An end to prohibition
The CN&R has long championed marijuana legalization at the federal level, and now The New York Times agrees
Readers who have been with us for a long time know that, from the CN&R’s inception in 1977, we have decried the modern prohibition against marijuana and argued for the its legalization. We’ve consistently asked: What is worse, smoking pot or getting busted, thrown in jail and saddled with a criminal record for doing so? The answer seems obvious, and yet in 2012 more than 658,000 people were arrested nationwide for marijuana possession.
In the 37 years of the CN&R’s existence, we’ve watched as state after state has come to the realization that pot is simply not harmful enough to warrant turning people over to the criminal-justice system, with all that entails. That’s why nearly three-quarters of the states have legalized medical marijuana, decriminalized pot or legalized it for recreational use.
In all of those states, however, marijuana users still must contend with a federal law, the Controlled Substances Act, which classifies marijuana as a Schedule 1 narcotic and mandates harsh penalties for its use, sale or cultivation.

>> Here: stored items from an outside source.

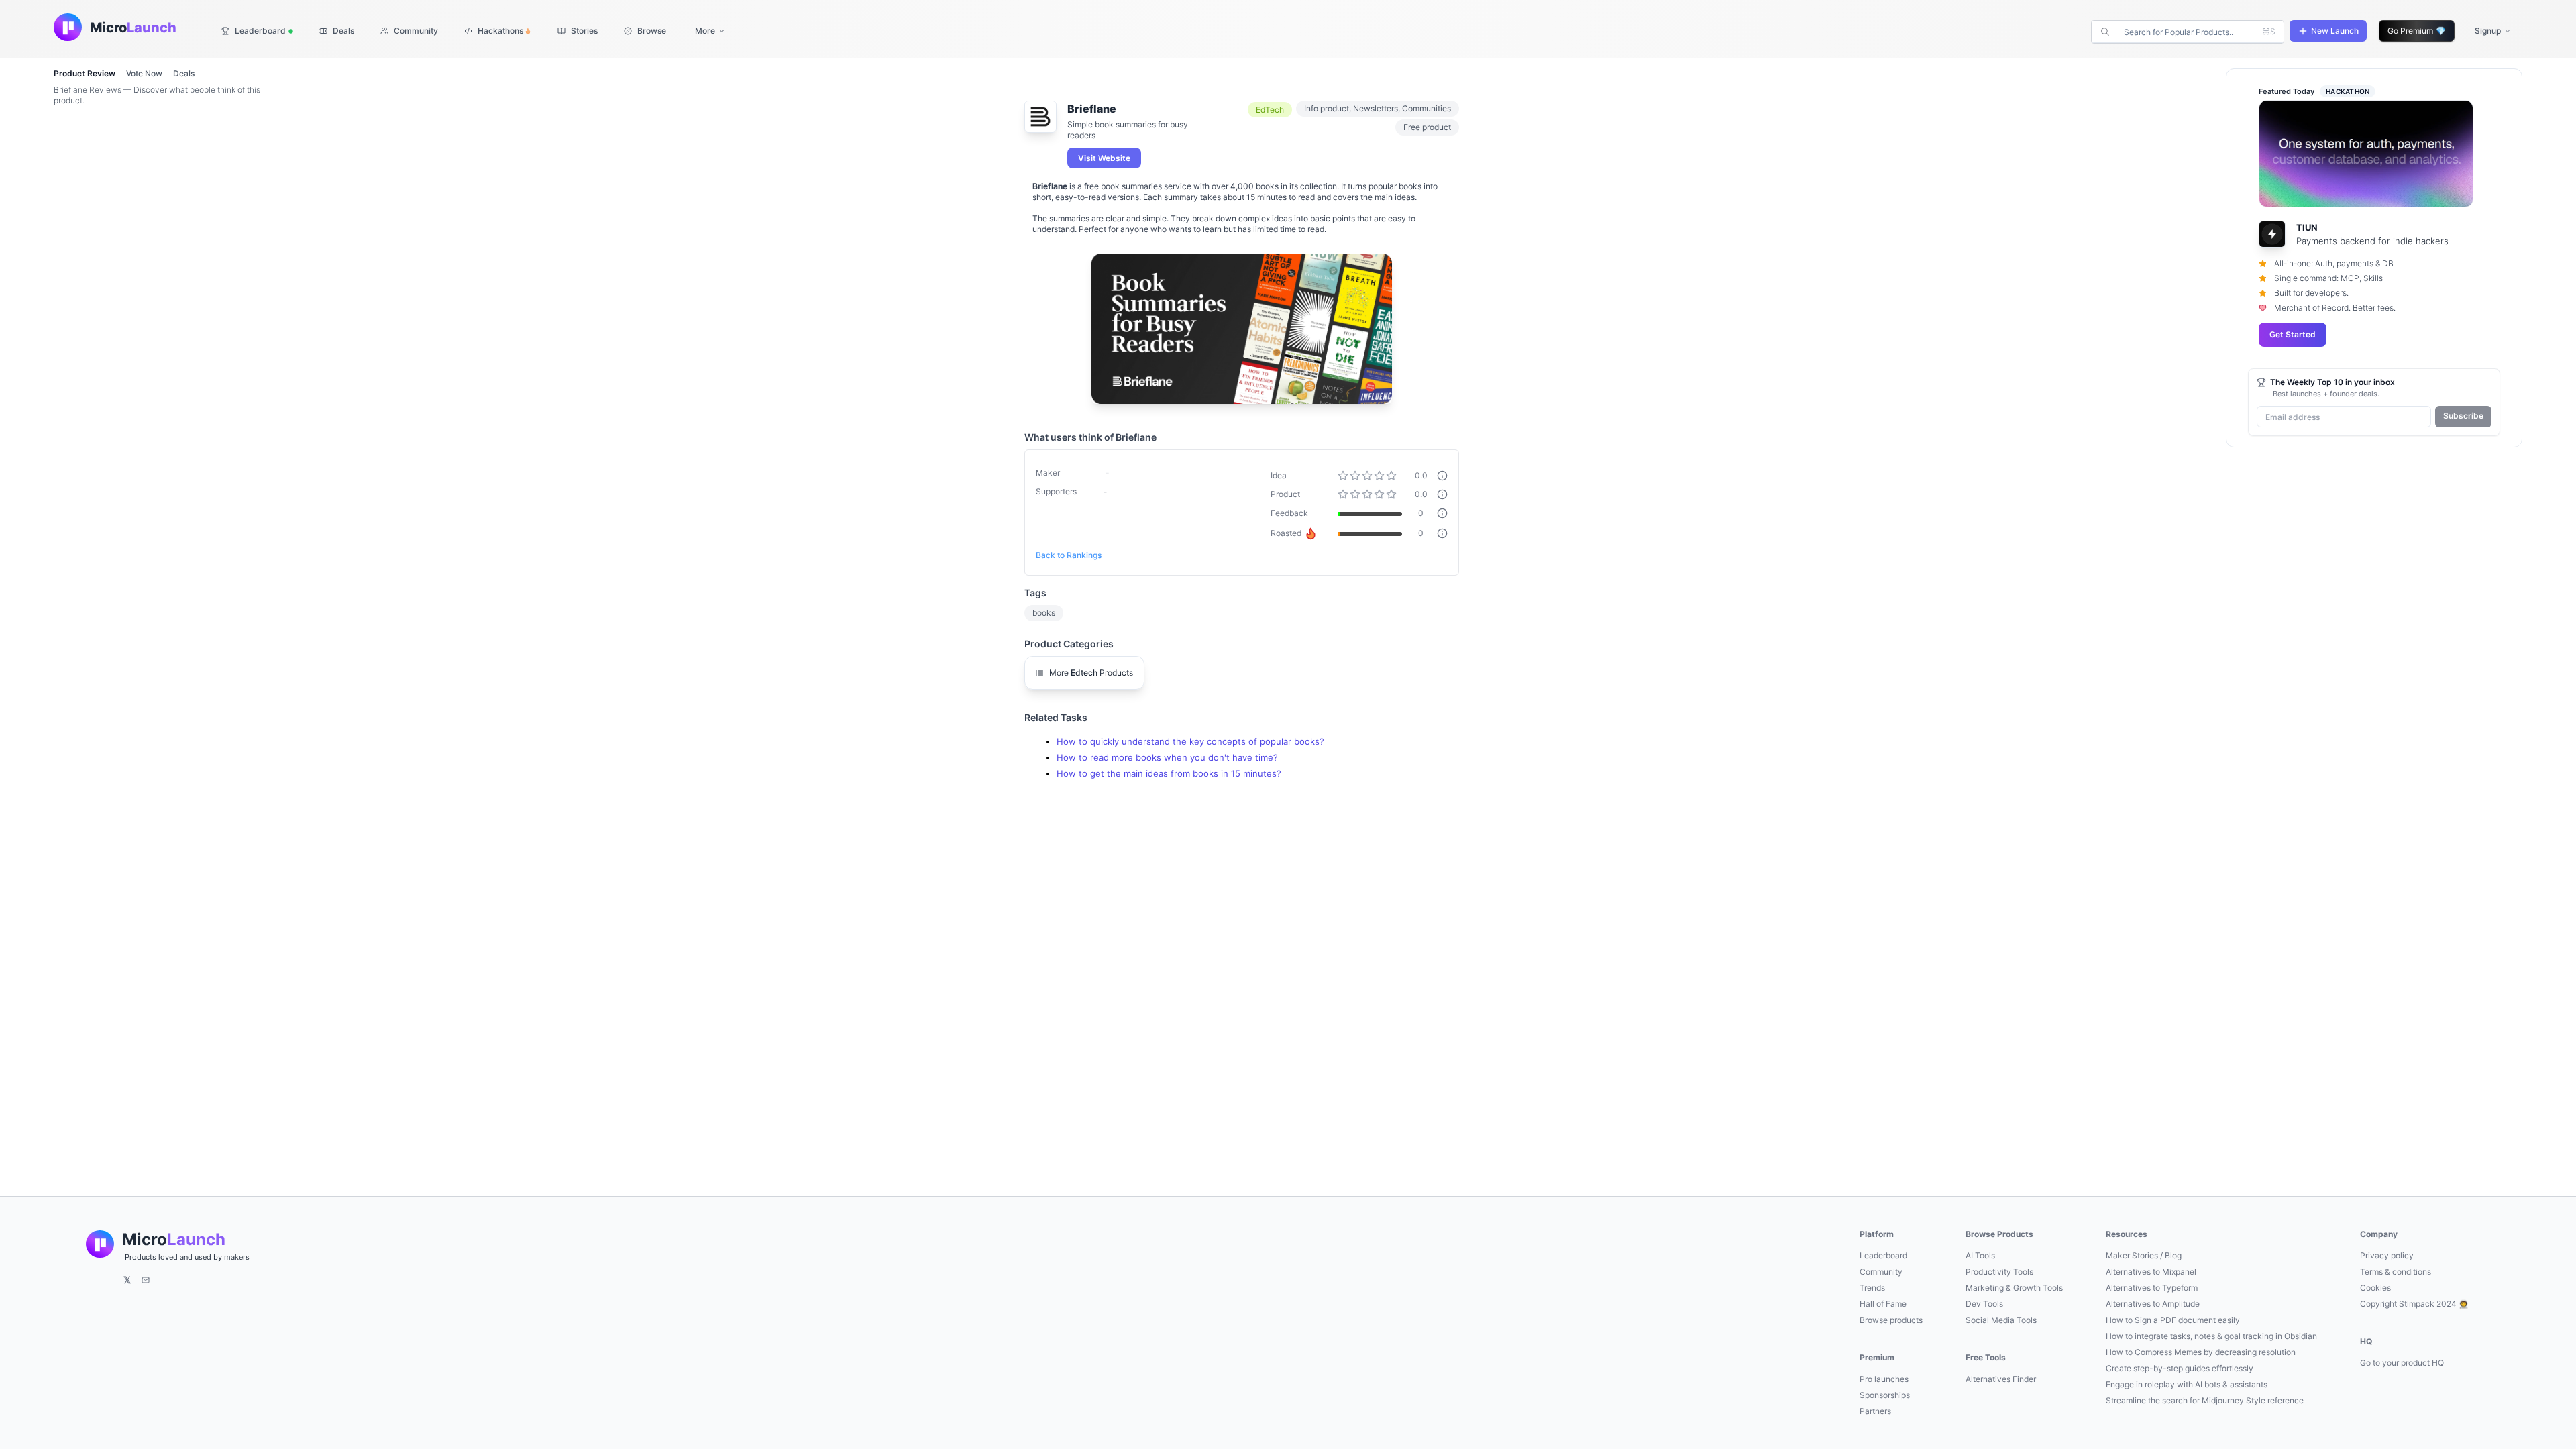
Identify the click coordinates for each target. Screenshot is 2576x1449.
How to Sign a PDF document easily (2173, 1320)
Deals (184, 73)
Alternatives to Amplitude (2153, 1304)
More (705, 30)
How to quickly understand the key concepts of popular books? (1190, 742)
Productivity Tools (1999, 1272)
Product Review (84, 73)
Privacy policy (2387, 1255)
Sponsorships (1885, 1395)
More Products (1091, 672)
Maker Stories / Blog (2144, 1255)
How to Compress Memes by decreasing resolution (2201, 1352)
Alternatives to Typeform (2152, 1288)
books (1043, 613)
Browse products (1891, 1320)
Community (1881, 1272)
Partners (1875, 1411)
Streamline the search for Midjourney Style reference (2205, 1400)
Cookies (2375, 1288)
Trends (1872, 1288)
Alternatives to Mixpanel (2151, 1272)
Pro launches (1884, 1379)
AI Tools (1980, 1255)
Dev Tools (1984, 1304)
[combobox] (2189, 31)
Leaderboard (1883, 1255)
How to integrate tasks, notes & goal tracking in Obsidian (2211, 1336)
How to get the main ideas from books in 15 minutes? (1169, 774)
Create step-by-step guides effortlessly (2179, 1368)
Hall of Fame (1883, 1304)
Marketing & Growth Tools (2014, 1288)
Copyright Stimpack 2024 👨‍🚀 (2414, 1304)
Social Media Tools (2001, 1320)
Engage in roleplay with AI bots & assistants (2186, 1384)
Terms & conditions (2395, 1272)
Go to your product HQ (2402, 1363)
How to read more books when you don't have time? (1167, 758)
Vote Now (144, 73)
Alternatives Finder (2001, 1379)
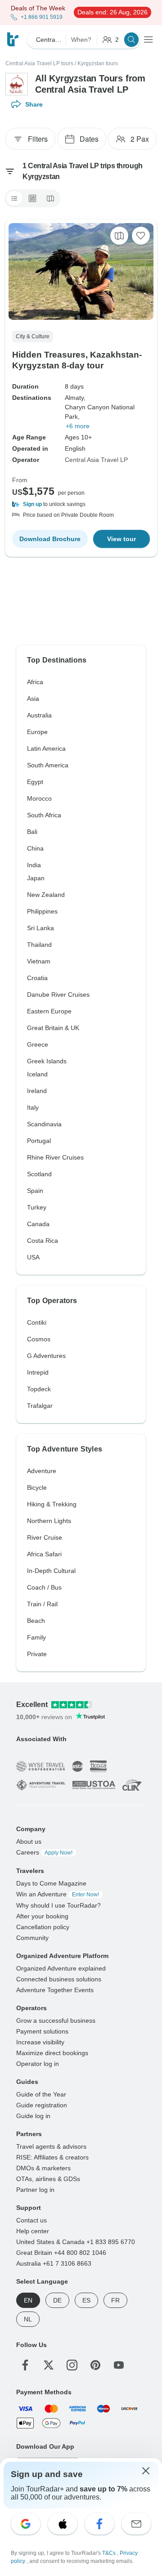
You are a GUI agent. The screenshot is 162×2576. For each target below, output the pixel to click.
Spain (35, 1190)
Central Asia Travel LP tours (39, 63)
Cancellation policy (42, 1927)
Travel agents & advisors (51, 2146)
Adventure (41, 1470)
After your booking (42, 1916)
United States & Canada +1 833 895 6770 (75, 2241)
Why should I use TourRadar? (58, 1905)
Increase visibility (40, 2042)
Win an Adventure (57, 1894)
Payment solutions (42, 2031)
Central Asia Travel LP (96, 459)
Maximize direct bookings (52, 2052)
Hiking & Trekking (51, 1504)
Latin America (46, 748)
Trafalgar (40, 1405)
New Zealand (46, 894)
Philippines (42, 911)
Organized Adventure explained (61, 1968)
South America (47, 765)
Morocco (39, 798)
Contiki (36, 1322)
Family (36, 1637)
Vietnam (38, 961)
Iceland (37, 1074)
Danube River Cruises (58, 994)
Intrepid (38, 1372)
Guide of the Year (41, 2094)
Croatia (37, 977)
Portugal (39, 1140)
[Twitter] (49, 2365)
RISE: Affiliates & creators (52, 2157)
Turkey (36, 1207)
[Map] (50, 198)
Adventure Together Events (55, 1990)
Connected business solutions (58, 1979)
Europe (37, 731)
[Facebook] (25, 2365)
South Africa (44, 815)
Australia (39, 715)
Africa (35, 681)
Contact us (31, 2220)
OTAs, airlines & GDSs (48, 2178)
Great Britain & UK (53, 1027)
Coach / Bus (44, 1587)
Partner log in (35, 2189)
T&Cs (109, 2553)
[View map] (119, 236)
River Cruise (44, 1537)
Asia (33, 698)
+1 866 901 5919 (42, 17)
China (35, 848)
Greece (37, 1044)
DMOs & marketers (43, 2168)
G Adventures (46, 1355)
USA (33, 1257)
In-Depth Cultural (51, 1570)
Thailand (39, 944)
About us (28, 1841)
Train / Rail (42, 1604)
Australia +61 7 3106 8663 (53, 2263)
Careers (44, 1852)
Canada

The Obama administration has said it will respect state laws as long as certain conditions are met, but who’s to say it won’t change its mind—as happened here in California three years ago, when several U.S. attorneys unilaterally decided to get tough on medical-marijuana dispensaries that were legal under California law?
When three-quarters of the states are in open rebellion against a federal law, it’s time to reconsider that law. Thus we were pleased to see that The New York Times finally has agreed, in a July 27 editorial titled “Repeal Prohibition, Again,” that the federal law should be repealed and that marijuana regulation should be left up to the states.
If you agree, please contact your representatives in Congress and let them know you favor an end to prohibition. History is on your side.